Though the shop garden is very much frozen in time, there is work under way, under ground, in anticipation of spring. We planted 2600 tulips in this garden last fall. Each and every one of those bulbs is programmed to wake up and grow, come the spring thaw. Everything needed to grow and bloom is stored and waiting inside that bulb for that moment when the switch flips. Though it seems hard to believe, tulip bulbs do not freeze solid through and through. Planted some 8″ below the surface, they spend the winter chilled to right around 32 degrees. They need that hibernation time to properly spring forth.

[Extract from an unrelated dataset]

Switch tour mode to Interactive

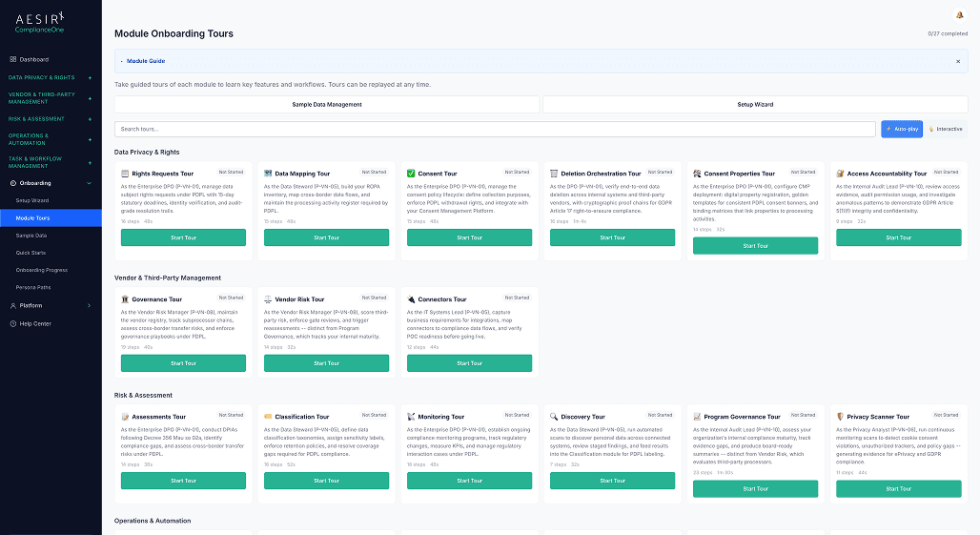pos(945,129)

Inside the shop, it takes plenty to get ready for spring. We do a spring cleaning in February; once spring actually comes, there is no time for that. I do not mind that I have missed this part at all. Steve took every book off the library shelves, dusted them, cleaned the entire space, repainted the room, and put it all back together-all I had to do was choose the colors. Green for the walls of course-but a very light green this time. The room looks light and airy now. For the shelves and trim-what I call Belgian chocolate.
The floor of my office is courtesy of Flor-the company that makes carpet tiles in all kinds of colors and textures. This series is called house pet-it is so easy to pull up a stained square, and replace it with a new one. Gardening being the dirty business that it is, I think I am due for all new squares. Having a project indoors helps the winter fly by.

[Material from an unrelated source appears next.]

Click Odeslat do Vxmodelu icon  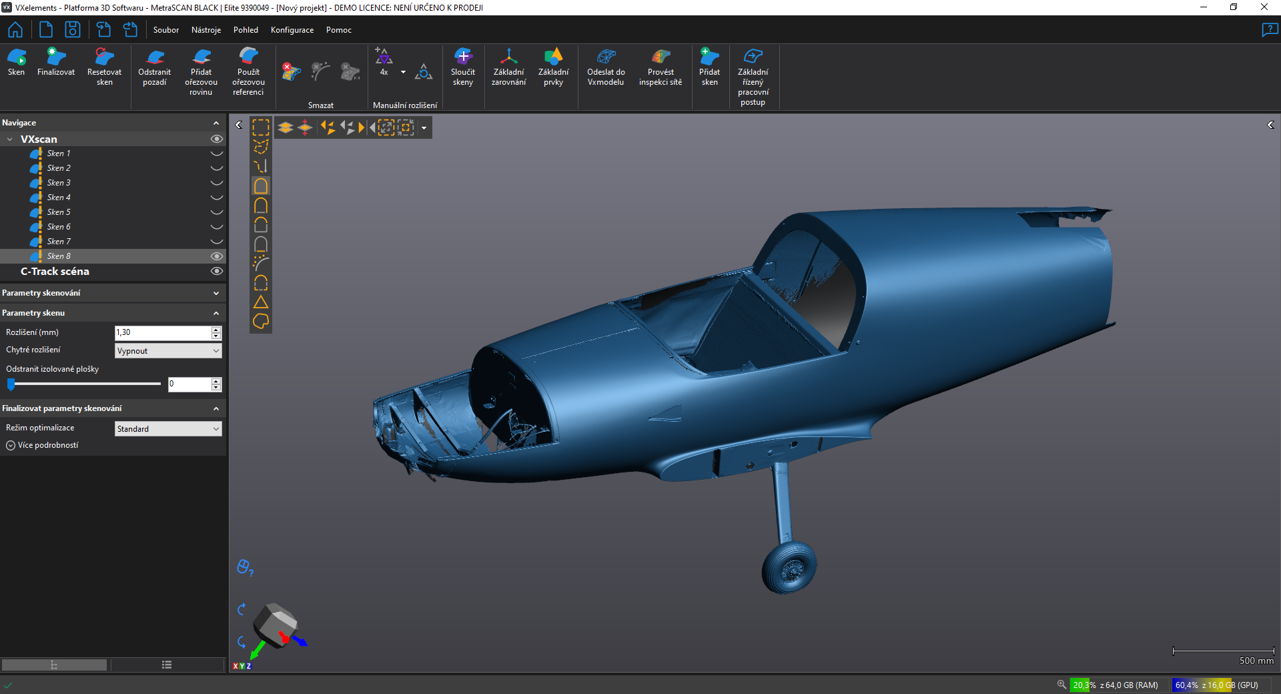[x=606, y=58]
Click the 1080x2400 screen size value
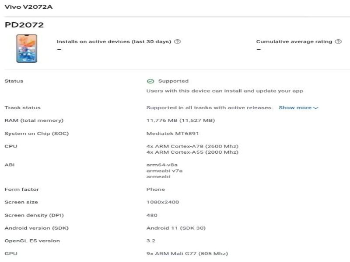 (163, 202)
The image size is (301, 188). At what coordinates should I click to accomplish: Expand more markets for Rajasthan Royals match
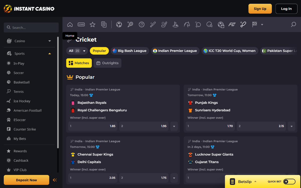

We repainted most of the shop as well. The room with the greenhouse roof got its first redo in 14 years. As I had originally faux-finished it with mossy water stains and dirt marks, it never did look its age. I repainted the walls a medium stone brown; the greenhouse ceiling is darker yet. The limestone colored shelves stuck out like a sore thumb, until they were covered with things.
The auricula theatres got new outfits as well. The best fun was finishing the terra cotta pots. Each pot was primed in UGL basement waterproofing paint. This gave the pots a substantial gritty texture. This also keeps the top coat of paint from peeling off, once the pot is a home for wet soil. Each pot got a jute knot or bow. With the finish coat of ivory paint we soaked the bows in thinned paint; I like the look. I could see these pots planted with small growing herbs-or succulents-or even miniature ferns.

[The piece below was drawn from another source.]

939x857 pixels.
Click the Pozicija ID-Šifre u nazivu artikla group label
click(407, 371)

They layout table was handy for painting the pots. I could never again do without a table at a height comfortable for me to stand and work. This we made with a 4 by 8 foot sheet of exterior grade plywood. The top is held up by a pair of shelves four feet deep. These shelves hold long blueprints that I need to store.
The little pots look great. Machine made terra cotta pots can be finished in so many ways, when you tire of that orange clay. This shape is called a rose pot-they are taller than standard terra cotta pots. They are great for growing plants with long root runs. Bareroot roses that are potted up for sale at nurseries are generally on the tall side. Large rose pots are also great for growing tomatoes. Rose pot and long tom are interchangeable common names for pots taller than they are wide.
One of the plant theatres got a coat of Belgian chocolate paint.
Pam has been making small topiary sculptures from preserved eucalyptus and other preserved greens. The trunks are made from cedar whips, kiwi vine, and fresh blacktwig dogwood. They are great for spots indoors asking for something soft, that will not support plant life. As I have no interest in house plants, these suit me fine.
The newly painted rooms are ready for the arrival of our spring collection. When gardeners break their dormancy has nothing to do with the weather or temperature. One day it is winter, and the next, gardening people are out prowling around, wanting some sign that spring is not far behind. We’ll be ready, come March 1.